_DOCUMENT EXCERPT:_
══════

Prioritizing App Stability

Note: Although the strategies outlined in this article are platform agnostic, we are using concrete examples from Android to highlight their execution.

Creating a Performance Framework

In the spring of 2020 we started the journey to improve the performance of Lyft’s mobile applications, initially focusing on app start time (also known as Time to Interact or TTI). There was a great deal of opportunity for improvement in the TTI space at Lyft and we were confident that with a small investment, we would be able to add meaningful impact. The success of this project helped pave the way for further investment in Mobile Performance at Lyft.

Making the jump from a single TTI investment into a holistic plan to improve Mobile Performance at Lyft meant we would have to think beyond a single metric. In doing so, we also wanted to establish key focus areas to avoid “boiling the ocean” through too many avenues of improvement. Leveraging Google’s Android performance documentation, we focused our investment in Mobile Performance into the three metrics with the highest opportunity for improvement.

  1. Time to interact (app start): Continuing reducing app startup time that started in 2020
  2. Stability: Reducing the number of crashes and ANRs (App Not Responding) any given user experiences
  3. Rendering performance: Maintaining a high, buttery smooth frame rate

When evaluating the prioritization of the above metrics, we created a table using rough estimates of each metric’s opportunity size, actionability, and user impact. We gave each area a weight and multiplied them to get a score. The weight of “How Actionable” is determined by the engineering effort level required for the first improvement. The weight of “Customer Impact” is determined by the extra time and effort users need to spend during app interaction because of performance issues. Below is an excerpt specifically outlining the Android Lyft Driver app.

Priority score calculation

Based on the Priority Score above, we were able to identify that app stability was a clear candidate for prioritization. There are two subcategories within stability: crashes and ANRs. Crash reports typically contain more debuggable information compared to ANR reports, so we decided to tackle app crashes first.

══════

_WHAT YOU WILL DO:_
- A) How would you say this sentence from the app stability article in Spanish: "We gave each area a weight and multiplied them to get a score."?
- B) Could you update the app stability article from the words "Based on the" through "app crashes first.", putting "app reliability" in place of "app stability"?

_AVAILABLE DATA:_

══════

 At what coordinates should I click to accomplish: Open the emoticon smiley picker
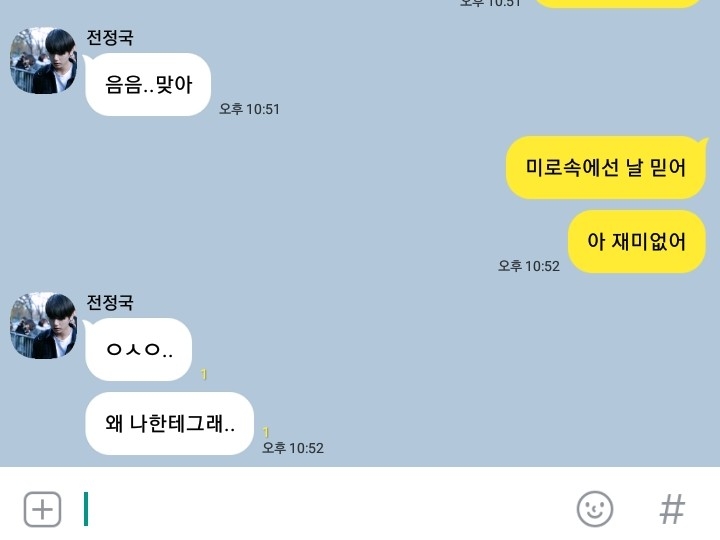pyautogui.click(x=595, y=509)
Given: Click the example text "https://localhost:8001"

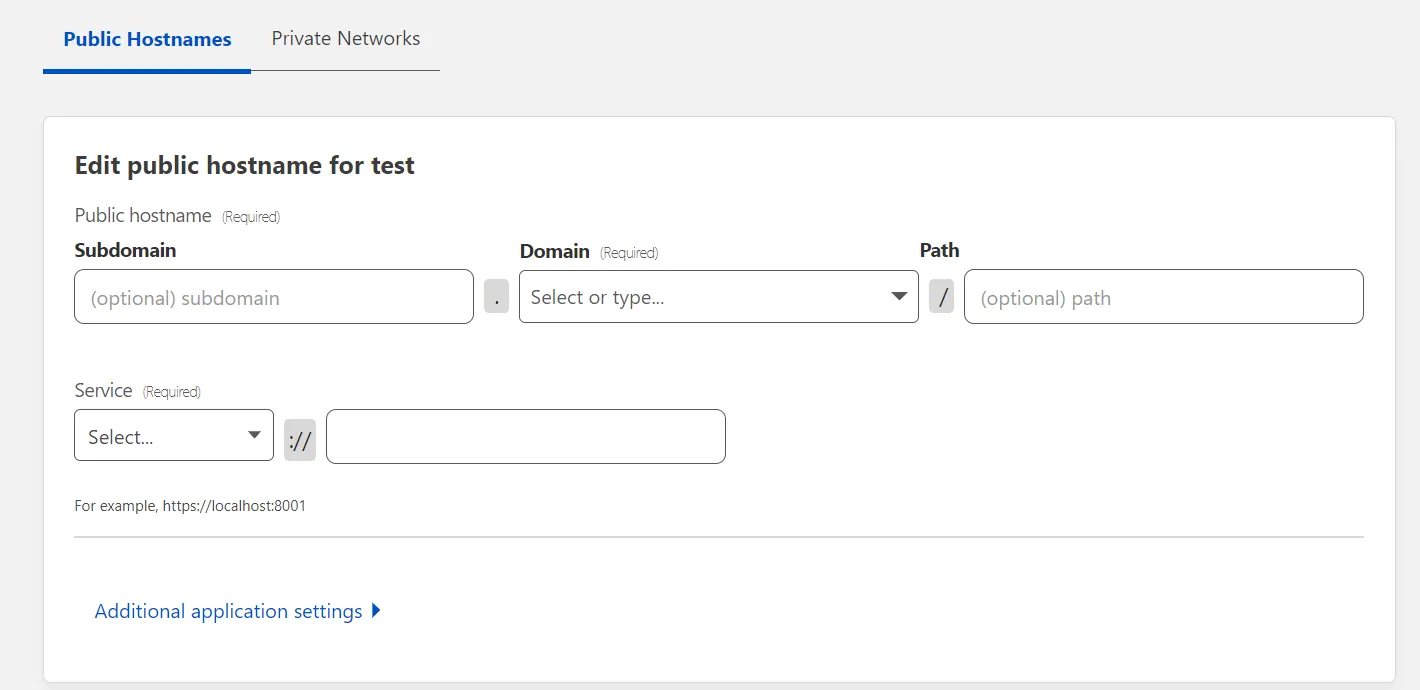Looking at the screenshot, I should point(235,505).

══════

_TASK-BY-TASK SOLUTIONS:_
- A) Asignamos un peso a cada área y los multiplicamos para obtener una puntuación.

- B)
Based on the Priority Score above, we were able to identify that app reliability was a clear candidate for prioritization. There are two subcategories within stability: crashes and ANRs. Crash reports typically contain more debuggable information compared to ANR reports, so we decided to tackle app crashes first.